• What is required
Show each line from the records below in which the word "März" occurs.

-- Data for processing follows --

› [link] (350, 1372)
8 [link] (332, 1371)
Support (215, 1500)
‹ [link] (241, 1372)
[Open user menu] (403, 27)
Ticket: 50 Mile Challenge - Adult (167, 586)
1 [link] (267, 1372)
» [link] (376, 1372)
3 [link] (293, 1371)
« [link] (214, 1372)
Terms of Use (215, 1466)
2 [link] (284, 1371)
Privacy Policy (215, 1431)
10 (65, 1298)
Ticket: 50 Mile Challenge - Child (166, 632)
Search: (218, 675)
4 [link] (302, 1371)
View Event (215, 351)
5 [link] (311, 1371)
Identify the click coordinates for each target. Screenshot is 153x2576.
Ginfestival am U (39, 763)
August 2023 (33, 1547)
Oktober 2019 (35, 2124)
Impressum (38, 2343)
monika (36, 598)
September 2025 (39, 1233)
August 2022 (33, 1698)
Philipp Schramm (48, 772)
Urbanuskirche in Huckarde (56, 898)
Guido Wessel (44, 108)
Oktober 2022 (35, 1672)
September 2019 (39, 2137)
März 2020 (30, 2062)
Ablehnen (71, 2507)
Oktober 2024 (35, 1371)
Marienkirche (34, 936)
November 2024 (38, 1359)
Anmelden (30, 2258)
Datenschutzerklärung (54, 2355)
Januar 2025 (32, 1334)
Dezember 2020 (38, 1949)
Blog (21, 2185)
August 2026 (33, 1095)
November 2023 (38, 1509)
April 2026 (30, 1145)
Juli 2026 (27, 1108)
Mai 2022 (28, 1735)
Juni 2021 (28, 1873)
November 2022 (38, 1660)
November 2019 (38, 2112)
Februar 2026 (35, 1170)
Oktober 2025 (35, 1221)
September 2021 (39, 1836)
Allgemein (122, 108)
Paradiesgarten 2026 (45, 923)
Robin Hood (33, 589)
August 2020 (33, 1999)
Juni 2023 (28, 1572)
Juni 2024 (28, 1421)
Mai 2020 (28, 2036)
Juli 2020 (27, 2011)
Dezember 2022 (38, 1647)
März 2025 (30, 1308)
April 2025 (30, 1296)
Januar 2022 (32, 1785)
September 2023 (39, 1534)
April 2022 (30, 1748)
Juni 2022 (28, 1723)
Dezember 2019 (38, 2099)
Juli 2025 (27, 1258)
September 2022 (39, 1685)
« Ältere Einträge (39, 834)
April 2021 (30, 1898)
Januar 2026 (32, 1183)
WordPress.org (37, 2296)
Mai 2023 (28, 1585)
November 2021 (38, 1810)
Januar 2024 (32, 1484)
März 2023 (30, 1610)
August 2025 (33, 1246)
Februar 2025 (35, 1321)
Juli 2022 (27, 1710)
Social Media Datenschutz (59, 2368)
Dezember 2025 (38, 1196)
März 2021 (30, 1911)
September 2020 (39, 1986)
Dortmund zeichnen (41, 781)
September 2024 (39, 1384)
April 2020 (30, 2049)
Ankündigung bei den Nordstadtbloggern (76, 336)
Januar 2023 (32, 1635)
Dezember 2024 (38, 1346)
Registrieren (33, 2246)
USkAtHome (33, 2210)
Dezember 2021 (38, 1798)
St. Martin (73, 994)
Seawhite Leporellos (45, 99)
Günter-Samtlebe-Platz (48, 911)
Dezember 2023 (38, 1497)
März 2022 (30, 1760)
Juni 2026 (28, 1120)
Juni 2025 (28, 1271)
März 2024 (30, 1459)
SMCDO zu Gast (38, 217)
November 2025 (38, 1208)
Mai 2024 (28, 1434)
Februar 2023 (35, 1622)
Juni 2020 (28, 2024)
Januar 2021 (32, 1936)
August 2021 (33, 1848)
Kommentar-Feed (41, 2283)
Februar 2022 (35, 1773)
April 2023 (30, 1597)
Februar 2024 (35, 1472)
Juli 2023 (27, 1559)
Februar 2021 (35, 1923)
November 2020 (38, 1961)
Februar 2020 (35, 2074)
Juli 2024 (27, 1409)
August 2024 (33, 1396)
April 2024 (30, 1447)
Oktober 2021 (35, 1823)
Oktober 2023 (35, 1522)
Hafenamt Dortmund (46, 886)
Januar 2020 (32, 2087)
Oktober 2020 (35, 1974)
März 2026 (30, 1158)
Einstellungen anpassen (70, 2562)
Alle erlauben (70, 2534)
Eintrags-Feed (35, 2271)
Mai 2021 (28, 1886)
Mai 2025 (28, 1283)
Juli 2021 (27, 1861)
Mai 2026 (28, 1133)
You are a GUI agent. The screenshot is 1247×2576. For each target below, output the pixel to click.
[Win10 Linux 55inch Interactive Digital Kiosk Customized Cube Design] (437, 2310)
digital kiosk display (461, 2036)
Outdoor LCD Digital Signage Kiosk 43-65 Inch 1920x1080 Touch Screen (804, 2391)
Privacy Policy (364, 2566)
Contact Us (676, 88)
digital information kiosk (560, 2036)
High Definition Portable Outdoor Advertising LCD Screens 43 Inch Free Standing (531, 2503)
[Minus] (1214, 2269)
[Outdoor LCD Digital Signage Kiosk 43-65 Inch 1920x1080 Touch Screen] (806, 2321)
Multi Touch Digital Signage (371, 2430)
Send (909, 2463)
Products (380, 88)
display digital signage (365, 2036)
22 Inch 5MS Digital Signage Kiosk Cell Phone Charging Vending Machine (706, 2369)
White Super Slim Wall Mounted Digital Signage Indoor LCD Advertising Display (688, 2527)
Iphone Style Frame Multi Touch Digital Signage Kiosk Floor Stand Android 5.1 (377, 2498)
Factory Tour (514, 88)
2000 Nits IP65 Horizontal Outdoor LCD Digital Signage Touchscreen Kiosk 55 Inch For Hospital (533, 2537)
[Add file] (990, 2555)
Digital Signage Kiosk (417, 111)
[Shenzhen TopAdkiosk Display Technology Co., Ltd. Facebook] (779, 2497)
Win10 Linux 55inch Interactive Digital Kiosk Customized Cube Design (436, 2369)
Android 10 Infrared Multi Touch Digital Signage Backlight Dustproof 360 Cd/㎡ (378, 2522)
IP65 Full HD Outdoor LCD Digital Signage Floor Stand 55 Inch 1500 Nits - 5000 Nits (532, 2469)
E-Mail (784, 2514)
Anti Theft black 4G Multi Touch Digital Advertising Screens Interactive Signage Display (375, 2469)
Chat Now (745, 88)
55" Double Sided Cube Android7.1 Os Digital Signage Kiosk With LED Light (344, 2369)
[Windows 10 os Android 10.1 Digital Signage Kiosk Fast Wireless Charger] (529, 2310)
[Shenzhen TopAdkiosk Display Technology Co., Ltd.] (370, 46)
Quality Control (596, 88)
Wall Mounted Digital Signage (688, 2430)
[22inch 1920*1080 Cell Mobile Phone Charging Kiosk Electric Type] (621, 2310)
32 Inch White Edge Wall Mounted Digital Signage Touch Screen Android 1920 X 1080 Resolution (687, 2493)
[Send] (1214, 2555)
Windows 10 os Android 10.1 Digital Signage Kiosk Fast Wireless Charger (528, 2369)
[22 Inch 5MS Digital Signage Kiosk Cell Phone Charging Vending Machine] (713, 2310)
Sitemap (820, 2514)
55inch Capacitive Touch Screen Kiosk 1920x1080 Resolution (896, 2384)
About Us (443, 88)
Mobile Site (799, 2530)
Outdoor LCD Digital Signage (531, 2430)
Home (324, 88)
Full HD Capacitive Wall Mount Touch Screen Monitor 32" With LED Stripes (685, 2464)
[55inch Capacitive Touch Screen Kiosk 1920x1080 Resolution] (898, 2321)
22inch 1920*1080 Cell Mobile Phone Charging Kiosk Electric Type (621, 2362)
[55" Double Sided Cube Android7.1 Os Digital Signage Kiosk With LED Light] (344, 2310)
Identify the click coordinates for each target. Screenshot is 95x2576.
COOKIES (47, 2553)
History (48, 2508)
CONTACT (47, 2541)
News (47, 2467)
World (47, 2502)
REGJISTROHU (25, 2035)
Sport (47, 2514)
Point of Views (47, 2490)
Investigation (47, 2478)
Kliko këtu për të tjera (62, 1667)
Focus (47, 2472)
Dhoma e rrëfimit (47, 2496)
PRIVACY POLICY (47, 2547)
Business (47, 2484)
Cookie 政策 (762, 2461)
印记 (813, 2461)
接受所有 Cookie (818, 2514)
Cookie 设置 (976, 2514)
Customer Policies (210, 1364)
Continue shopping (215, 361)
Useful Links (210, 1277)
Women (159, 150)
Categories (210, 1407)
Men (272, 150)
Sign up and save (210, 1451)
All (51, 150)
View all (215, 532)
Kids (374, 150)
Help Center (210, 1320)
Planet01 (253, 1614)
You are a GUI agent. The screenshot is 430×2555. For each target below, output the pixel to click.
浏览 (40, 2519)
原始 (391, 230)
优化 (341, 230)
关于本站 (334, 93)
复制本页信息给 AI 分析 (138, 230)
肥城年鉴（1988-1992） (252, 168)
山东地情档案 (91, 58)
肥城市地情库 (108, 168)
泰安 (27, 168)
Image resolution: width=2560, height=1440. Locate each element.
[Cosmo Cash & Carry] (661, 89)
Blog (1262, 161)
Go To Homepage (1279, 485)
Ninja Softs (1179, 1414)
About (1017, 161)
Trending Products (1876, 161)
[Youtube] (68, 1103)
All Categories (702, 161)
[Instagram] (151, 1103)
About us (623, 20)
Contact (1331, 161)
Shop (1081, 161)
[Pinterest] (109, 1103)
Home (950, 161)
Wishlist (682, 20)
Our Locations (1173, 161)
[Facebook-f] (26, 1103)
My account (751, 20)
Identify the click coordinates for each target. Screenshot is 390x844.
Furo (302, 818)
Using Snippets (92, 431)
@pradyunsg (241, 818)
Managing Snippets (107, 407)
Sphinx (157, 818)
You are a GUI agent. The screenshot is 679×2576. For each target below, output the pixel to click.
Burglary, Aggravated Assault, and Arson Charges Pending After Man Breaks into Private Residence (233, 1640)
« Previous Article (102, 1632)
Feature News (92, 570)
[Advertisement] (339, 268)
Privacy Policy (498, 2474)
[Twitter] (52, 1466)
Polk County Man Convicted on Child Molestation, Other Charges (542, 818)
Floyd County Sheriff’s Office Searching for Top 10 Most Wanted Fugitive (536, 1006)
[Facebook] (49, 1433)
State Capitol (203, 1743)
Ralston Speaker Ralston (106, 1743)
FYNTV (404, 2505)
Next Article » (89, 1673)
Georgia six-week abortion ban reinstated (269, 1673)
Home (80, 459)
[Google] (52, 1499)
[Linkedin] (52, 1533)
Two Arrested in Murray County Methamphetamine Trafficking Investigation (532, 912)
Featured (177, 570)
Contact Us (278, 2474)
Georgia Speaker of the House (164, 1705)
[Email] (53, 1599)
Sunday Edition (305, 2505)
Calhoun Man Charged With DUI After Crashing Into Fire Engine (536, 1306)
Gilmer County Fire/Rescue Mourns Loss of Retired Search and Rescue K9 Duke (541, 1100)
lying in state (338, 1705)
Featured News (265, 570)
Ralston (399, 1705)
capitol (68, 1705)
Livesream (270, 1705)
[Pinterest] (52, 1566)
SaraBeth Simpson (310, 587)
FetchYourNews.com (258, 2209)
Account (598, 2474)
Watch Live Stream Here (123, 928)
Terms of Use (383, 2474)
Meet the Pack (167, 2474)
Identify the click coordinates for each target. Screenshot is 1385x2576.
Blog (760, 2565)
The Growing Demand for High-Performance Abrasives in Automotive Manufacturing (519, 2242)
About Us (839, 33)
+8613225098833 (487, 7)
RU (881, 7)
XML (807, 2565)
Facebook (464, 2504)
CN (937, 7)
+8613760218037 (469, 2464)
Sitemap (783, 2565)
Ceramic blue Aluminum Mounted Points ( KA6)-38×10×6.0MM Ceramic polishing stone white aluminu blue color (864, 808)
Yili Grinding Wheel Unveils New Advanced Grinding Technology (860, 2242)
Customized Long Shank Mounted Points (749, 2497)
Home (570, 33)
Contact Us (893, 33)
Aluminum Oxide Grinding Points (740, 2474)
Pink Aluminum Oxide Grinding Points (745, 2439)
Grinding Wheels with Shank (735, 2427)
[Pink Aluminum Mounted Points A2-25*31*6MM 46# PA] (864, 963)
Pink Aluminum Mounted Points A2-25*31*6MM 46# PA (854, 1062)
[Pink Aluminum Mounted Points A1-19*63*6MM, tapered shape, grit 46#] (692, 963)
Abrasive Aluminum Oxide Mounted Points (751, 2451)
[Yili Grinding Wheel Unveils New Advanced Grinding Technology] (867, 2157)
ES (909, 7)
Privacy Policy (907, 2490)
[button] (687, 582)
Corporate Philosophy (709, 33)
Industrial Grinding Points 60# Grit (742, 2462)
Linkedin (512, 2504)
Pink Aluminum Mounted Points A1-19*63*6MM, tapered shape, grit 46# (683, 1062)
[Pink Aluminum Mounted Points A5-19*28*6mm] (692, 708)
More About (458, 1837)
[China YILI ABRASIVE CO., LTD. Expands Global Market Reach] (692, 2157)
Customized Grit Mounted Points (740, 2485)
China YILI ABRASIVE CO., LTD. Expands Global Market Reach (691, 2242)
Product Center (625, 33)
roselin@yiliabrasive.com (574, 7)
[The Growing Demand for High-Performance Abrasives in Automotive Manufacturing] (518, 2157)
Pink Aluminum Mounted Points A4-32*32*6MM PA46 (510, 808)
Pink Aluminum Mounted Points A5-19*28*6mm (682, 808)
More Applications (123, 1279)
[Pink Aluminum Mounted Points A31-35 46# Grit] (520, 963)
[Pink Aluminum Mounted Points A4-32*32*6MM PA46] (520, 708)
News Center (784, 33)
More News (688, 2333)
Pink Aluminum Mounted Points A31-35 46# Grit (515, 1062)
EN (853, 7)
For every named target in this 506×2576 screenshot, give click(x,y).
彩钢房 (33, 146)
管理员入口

-- Data for processing concluded --

• Result below
März 2020 (30, 2062)
März 2025 (30, 1308)
März 2023 (30, 1610)
März 2021 (30, 1911)
März 2022 (30, 1760)
März 2024 (30, 1459)
März 2026 (30, 1158)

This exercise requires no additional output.